Jesus, where’s that train? Where’s Hare? What’s the time? Why aren’t they here?

Wish we had our peacock here.

Why now these depressed and gutless moments? Keep thinking it’s still not too late to end all this safely, for everyone to stay alive.

Alive or dead. It’s not as if alternatives haven’t been considered. Even canvassed this wild card: whisking off the Governor from the cosiness of his country residence at Mount Macedon.

I can see it now: Relax, Marquis, Lord, Your Excellency, dismiss your underlings and I won’t lay a finger on you. Even though you’ve signed things to have me shot by total strangers, I’m doing this the civillest I can.

This is the scheme.

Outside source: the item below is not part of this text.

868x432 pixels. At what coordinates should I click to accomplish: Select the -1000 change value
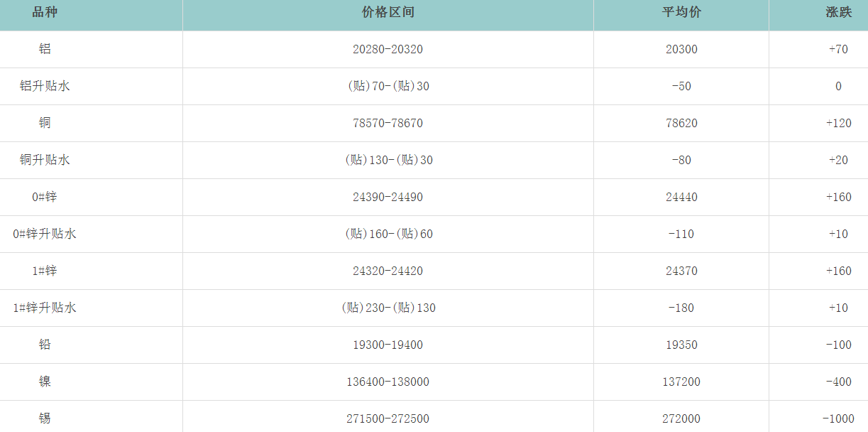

How about a little man-to-man hard drinking in the ranges? Do you good to ride rough and shoot to eat, roll up in a blanket on the ground, wake up with frost silvering your muttonchops. You can have a hearty bushman’s breakfast – a spit, a piss and a good look round. Or, if you’ve got an appetite, wild figs and last night’s leftover kangaroo-tail. Don’t imagine you’ve drunk billy tea spiked with gumleaves and Irish whiskey, laughed around an open fire, smoked a pipe or two, exchanged the rudest gossip, given compliments where they’re due.

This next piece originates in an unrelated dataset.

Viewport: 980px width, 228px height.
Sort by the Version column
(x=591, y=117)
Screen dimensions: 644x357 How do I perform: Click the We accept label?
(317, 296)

And when each side’s top dog has sniffed the other’s bum we’ll lay things on the table over brandy. A three-star conversation – the persecution of the Kellys, the mutual advantage of a bloodless give-and-take, the whole shebang. Jesus, Lord Normanby, let’s face it, your mob’s not very good at it. I’ve got all the selectors on my side: the country boys, the terrain, the whole bush telegraph. And the city people, the little people, don’t mind me either. Hate to say this, Excellent, but we’ve got the numbers.

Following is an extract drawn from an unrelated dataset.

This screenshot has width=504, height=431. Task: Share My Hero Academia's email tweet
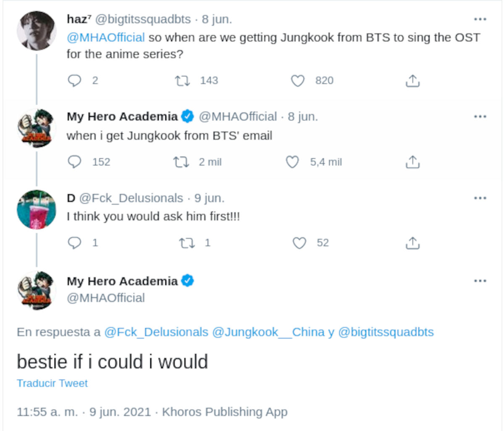[412, 162]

And don’t worry, there’s a precedent across the river. Your counterpart in New South Wales, Sir Hercules Robinson, pardoned Frank Gardiner on the condition he left the colony. And now I hear Frank’s running the best saloon in San Francisco and a credit to all concerned.

Absolutely.

You can check with Sir Hercules. Drop him a line, send off a wire, give him my best.

Ha! Times change; we’re out of fashion. It’s thirteen years since they cut off Morgan’s head and tied the corpse of Gardiner’s mate, Ben Hall – carrying thirty-two bullets – to his horse and paraded it through the town of Forbes. God knows the precedents aren’t good for outlawry.

Guess what, your Lordship. From our hideout at Bullock Creek, through intermediaries, I made them an offer at the outset.
Charge me and let her go
. The message came back along these lines: We don’t bargain with outlaws – we’ll catch you anyway. What do you think this is, son? That reminds us, must look in and see how your mother’s doing. The word is that in between saying rosaries and Hail Marys she’s looking after all the warders nicely, especially the Germans and those randy Orangemen.
Which one was your father, anyway?

Okay for Gardiner, but Ben Hall was betrayed, first by his wife, then by a friend for money. Then ambushed by the police. Thirty-two bullets in his unarmed body. Over the years I took all that in.

Seems to be common practice everywhere. Read that Jesse James’s brother Frank surrendered for an amnesty. Ended up an usher in a theatre. They had a sign:
Get Your Ticket Torn in Half by Former Outlaw Frank James
.

What about
my
brother? Looked at officially, the only ones who’ve personally killed anyone are me and Joe. Dan? Only a bit of assaulting here and there. Yes, sometimes Dan resents my orders, doesn’t try to see the bigger picture. Doesn’t appreciate my warnings about liquor. Says fugitives need their relief. ‘Am I an outlaw or not? Correct me if I’m wrong, but if I’m not a man yet, why’s half the country trying to shoot me, hang me, poison me, set my balls on fire?’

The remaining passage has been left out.